An elderly man suffering with vascular dementia was left with a fractured wrist and “wouldn’t let anyone touch him” after just seven days at a north Liverpool nursing home heavily criticised by care inspectors.
Gary Claeys said he blamed himself for the shocking treatment his dad Thomas, 82, received at Alt Park Nursing Home in March. Earlier this month, the Care Quality Commission (CQC) identified a blame culture, with residents left shouting for help and at risk of abuse, at Alt Park.
As a result, the home was deemed inadequate and placed into special measures. It was revealed last week how the dad of a former patient at Alt Park had raised concerns of his own about the standard of care his daughter had received in the final months of her life.
Melvyn Chazen, 80, said his daughter Linzi Thomas “did not deserve” how she had been treated and criticised the home’s lack of specialist dementia care. Mr Claeys told the LDRS his dad, originally from Speke, was transferred to Alt Park after spending time at Broadgreen Hospital earlier this year.
He said seven days later, on a visit to the home, Mr Claeys’ dad had a fractured wrist and ligature marks on his arm. He said, “He didn’t have these injuries when he went in there.
“On the day I went to visit, he’d been changed into short-sleeved pyjamas and I noticed bruising on his arm. The concerns were dismissed as him bumping into things.”
Mr Claeys said after this, his dad was transferred to Aintree Hospital and was later moved into a home in Speke. After raising the concerns with the home, an investigation was carried out by Mersey Care NHS Foundation Trust into the 82-year-old’s injuries.

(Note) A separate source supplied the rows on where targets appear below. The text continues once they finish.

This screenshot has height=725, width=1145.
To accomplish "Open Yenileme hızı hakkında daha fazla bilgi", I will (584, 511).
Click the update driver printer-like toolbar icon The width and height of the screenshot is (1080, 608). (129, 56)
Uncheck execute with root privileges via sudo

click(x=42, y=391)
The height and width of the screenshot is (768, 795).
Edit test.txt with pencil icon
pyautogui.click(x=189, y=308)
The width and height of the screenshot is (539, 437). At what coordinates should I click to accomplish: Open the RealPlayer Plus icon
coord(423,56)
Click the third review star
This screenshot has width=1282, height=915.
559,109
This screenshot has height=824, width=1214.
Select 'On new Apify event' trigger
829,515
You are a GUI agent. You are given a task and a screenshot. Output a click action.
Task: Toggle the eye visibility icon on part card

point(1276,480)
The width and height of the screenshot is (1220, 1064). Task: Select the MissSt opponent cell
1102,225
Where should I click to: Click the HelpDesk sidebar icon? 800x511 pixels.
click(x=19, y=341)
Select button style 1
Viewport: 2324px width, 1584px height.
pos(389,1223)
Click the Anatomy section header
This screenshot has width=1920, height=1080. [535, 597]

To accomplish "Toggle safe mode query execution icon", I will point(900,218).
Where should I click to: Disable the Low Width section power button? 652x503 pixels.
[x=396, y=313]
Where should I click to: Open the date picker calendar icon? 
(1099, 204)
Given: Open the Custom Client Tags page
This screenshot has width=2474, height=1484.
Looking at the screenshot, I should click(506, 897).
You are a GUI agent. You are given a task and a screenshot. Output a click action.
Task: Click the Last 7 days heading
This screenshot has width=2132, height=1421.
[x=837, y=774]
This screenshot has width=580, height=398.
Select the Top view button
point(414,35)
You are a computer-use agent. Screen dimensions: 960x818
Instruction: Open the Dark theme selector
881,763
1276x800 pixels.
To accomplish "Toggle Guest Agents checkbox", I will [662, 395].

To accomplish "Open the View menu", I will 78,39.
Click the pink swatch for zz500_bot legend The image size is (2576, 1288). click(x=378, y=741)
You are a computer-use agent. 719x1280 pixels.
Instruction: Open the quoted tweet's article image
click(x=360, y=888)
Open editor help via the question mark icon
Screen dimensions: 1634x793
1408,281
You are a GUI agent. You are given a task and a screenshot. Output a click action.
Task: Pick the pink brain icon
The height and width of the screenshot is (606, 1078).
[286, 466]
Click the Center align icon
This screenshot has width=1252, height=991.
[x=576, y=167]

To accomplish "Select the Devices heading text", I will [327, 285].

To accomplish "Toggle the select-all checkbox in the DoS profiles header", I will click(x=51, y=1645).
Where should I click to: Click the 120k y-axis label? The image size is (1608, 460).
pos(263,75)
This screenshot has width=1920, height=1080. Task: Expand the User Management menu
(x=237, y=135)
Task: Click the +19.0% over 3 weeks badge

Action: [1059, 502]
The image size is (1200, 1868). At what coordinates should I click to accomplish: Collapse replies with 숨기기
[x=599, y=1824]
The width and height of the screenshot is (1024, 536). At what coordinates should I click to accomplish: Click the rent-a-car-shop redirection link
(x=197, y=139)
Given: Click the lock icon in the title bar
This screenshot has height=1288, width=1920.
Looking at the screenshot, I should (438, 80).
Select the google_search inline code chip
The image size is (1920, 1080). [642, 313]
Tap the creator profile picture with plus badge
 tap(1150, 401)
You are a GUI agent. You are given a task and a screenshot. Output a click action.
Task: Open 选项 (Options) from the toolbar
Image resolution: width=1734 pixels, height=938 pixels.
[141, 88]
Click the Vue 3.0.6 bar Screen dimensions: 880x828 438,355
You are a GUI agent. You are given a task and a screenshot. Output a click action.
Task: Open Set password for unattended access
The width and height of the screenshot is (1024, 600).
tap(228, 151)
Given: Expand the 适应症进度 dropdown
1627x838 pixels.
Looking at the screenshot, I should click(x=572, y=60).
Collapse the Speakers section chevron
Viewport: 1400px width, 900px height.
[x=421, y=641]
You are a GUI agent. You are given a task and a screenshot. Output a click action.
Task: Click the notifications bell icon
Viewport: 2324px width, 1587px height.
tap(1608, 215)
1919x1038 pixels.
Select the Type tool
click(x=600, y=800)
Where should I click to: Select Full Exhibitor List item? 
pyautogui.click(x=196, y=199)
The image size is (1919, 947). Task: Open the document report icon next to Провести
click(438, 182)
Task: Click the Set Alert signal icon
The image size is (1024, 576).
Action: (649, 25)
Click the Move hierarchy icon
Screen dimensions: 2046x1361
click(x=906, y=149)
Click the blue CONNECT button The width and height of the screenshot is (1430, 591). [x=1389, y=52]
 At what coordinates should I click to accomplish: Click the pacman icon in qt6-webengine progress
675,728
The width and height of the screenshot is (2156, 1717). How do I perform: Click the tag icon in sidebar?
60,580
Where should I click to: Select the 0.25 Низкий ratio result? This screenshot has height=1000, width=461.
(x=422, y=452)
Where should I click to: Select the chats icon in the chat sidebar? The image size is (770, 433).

In an email seen by the LDRS, Trust officials said allegations of neglect by Alt Park in relation to Mr Claeys’ broken wrist had been substantiated. The email said, “This is due to them having no record of how your dad’s injury was sustained, that they did not find it themselves (and needed you to bring it to their attention), and the lack of urgency that they responded to this once you had brought it to their attention.
“Alt Park has also not provided any evidence of an internal investigation into what happened.” Officials from the Trust said there was no reason for an accidental cause of the injuries Mr Claeys’ dad had sustained.
The CQC report released earlier this month said their inspection had been prompted by “multiple concerns” being raised regarding the management of the home “people not being sufficiently hydrated and concerns relating to a poor culture within the service.” The document found residents’ medicines were not managed safely and as a result, they were placed in “avoidable harm.”
CQC inspectors said in their report the service was not well-led and the manager and provider failed to carry out their regulatory responsibilities. Staff described working at Alt Park Nursing Home as “chaos” and “confusing at times.”
Mr Claeys, who lives in Aigburth, said reading the LDRS reports into Alt Park had confirmed his suspicions about the home’s effectiveness. He said, “We were absolutely devastated, I cried my eyes out for days.
“I blamed myself. To see your dad, who is 82 with vascular dementia going through this.
“He’s a gentleman, he’s never offended anyone and people love him. When he went to hospital, he was so frightened, he wouldn’t let anyone touch him.”
Mr Claeys said his dad, diagnosed with dementia five years ago, was a keen footballer in his youth – turning out for Liverpool’s under 21s – and worked all his life as a technician across the North West. He added: “He is a great dad and was a wonderful husband to my mum.”
The CQC said they will work alongside We Care Group and Liverpool Council to monitor progress.
A re-inspection will take place within six months and if significant changes have not been made, the CQC could move to shut down the service.
Bernie Suresparan, chief executive officer, at We Care Group said, “The We Care Group is extremely saddened and disappointed with the findings within the report, which we take very seriously. We apologise to residents, family members and the local community that we serve, that the standards in the home have fallen below those expected within the We Care Group.
“We would like to reassure everyone that since the inspection we have put together an action plan to make the necessary improvements identified, made systems more robust and have appointed a new manager. We have already made some significant progress on rectifying many of the concerns identified and are confident that the home will soon be back to the good standard we expect within our homes.”